WINSTON-SALEM, N.C. — It’s late June in North Carolina, the solstice, actually, and baseball is being played. It’s warm and the air is soft. It’s been rainy for weeks, but tonight, the weather is perfect, and a summer night is being passed in just the way a summer night is supposed to be. Red dirt, green grass, 10 guys on the field; it’s a scene that plays out dozens of times a day in this state, countless times every season. This is a transcendental moment, one that’s always present somewhere, and even when it’s over it never really ends. This has been going on for decades. This game spans generations. It’s a window to everywhere baseball has ever been played, or ever will, at any level.
Konnor Pilkington gave up three runs on eight hits over four innings, taking 80 pitches to do so, and while it’s a disappointing outcome for him for the day, he’ll be back out again next week. Summer ball is so huge that it swallows up down days like this. The season is a grind, and everyone involved down here is very young, and the potential is technically infinite even if seldom realized. Pilkington himself is just 21 years old, alternately struggling and dominating in his first full season of professional baseball. The 2018 third-rounder’s best start came on May 19, when he threw six innings, gave up three hits, and struck out 12; he gave up six runs in his next start, and three combined in the next two. This is a kid trying to figure it out and not doing an awful job in doing so.
Pilkington allowed the first four batters to reach base in the first inning, starting with a first-pitch triple, then two walks, then a two-run single. He allowed baserunners in all four of his innings: in the second, it was a single and a double; the third was a single, run-scoring double, and second single; in the fourth, just a double. In a game of silver linings, Pilkington stranded six runners on base and the damage could have been much worse. It can be frustrating when high-round prospects scuffle, especially at the lower levels, but he has 19 total starts in the minors. He’s still getting his feet wet in the world of pro sports, and throwing hittable pitches and giving up 10 baserunners in four innings is part of that process.
Everyone not named Steele Walker had a pretty quiet day at the plate. Like yesterday, they squandered some ripe men-on-base situations. In the sixth, they had the bases loaded twice with one out, and scored all three of their runs there. It doesn’t sound like your classic squandering, but granularly, here’s how the inning went: Mitch Roman doubles and is thrown out at third to start it off. Walker singles, his third hit of the day. Jameson Fisher walks. Zach Remillard walks, loading the bases with one out. While Craig Dedelow is batting, there’s a wild pitch that scores Walker. Dedelow walks to re-load the bases with one out. JJ Muno walks, forcing in a run. Yeyson Yrizarri pops out, another wild pitch allows Remillard to score, and Evan Skoug pops out to end the threat.
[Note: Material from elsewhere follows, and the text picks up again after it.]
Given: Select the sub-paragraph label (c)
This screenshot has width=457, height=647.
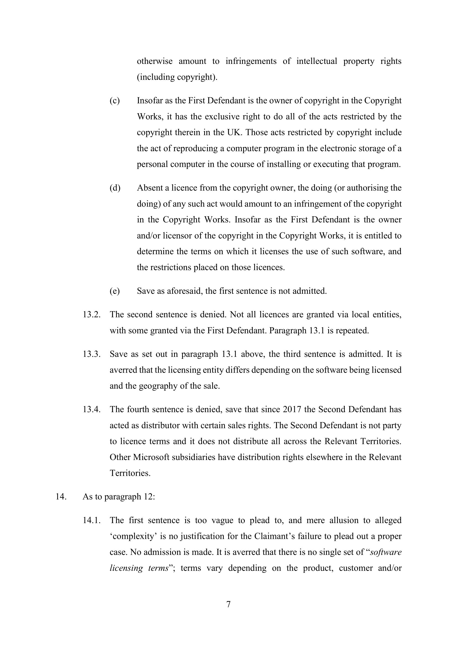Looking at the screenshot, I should [x=115, y=101].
That’s an offense generated by the defense, not bats overpowering a pitcher.
This big, easy swing from Steele Walker sent a baseball down the line, fair by literally an inch, and it bounced out of play for a ground-rule double @FutureSox pic.twitter.com/JJ38PBaS5F
— Julie Brady (@DestroyBaseball) June 22, 2019
The seventh inning was a similar story — Frost walked to lead things off and advanced to second on a Roman ground ball. Walker hit an infield single, advancing no one but putting himself on first. A Fisher sacrifice advanced Frost to third. Remillard walked to load the bases with two outs, but Dedelow popped up to end the threat, stranding three. Overall, Walker tallied four hits, Roman one, and Skoug one.
Jake Elliott, who was last seen in Winston starting a short game and going three scoreless, gave up three runs over his two innings of relief, including an absolute bomb by 2016 first-round-pick Will Benson (his 19th of the year). Andrew Perez made his Dash debut and pitched around a hit and a walk for a scoreless seventh, then around another hit for a scoreless eighth (a double play in each inning helped). Jose Nin had an exciting ninth — Yrizarri and Remillard let a pop-up fall between them but were able to tag the runner out at second, like it never happened at all.
Next year — honestly, probably later this year — nobody will remember that Konnor Pilkington struggled through four innings on June 21, 2019. Nobody will remember Evan Skoug’s bullet throw to first and Jameson Fisher’s tag to pick off a runner. Nobody will remember that Yeyson Yrizarri made a hard stop in this game at third and flung the ball across the infield at 200 mph. Baseball stretches on, a yawning, infinite chasm spanning hours and days and years. Today’s game is over and these three and a half hours will be gone, assigned to irrelevancy, like tears in a rain delay (sorry, Roy). But we were here, and we saw it.
Zach Lewis will try to put the Dash back in the win column on Saturday at 6 pm.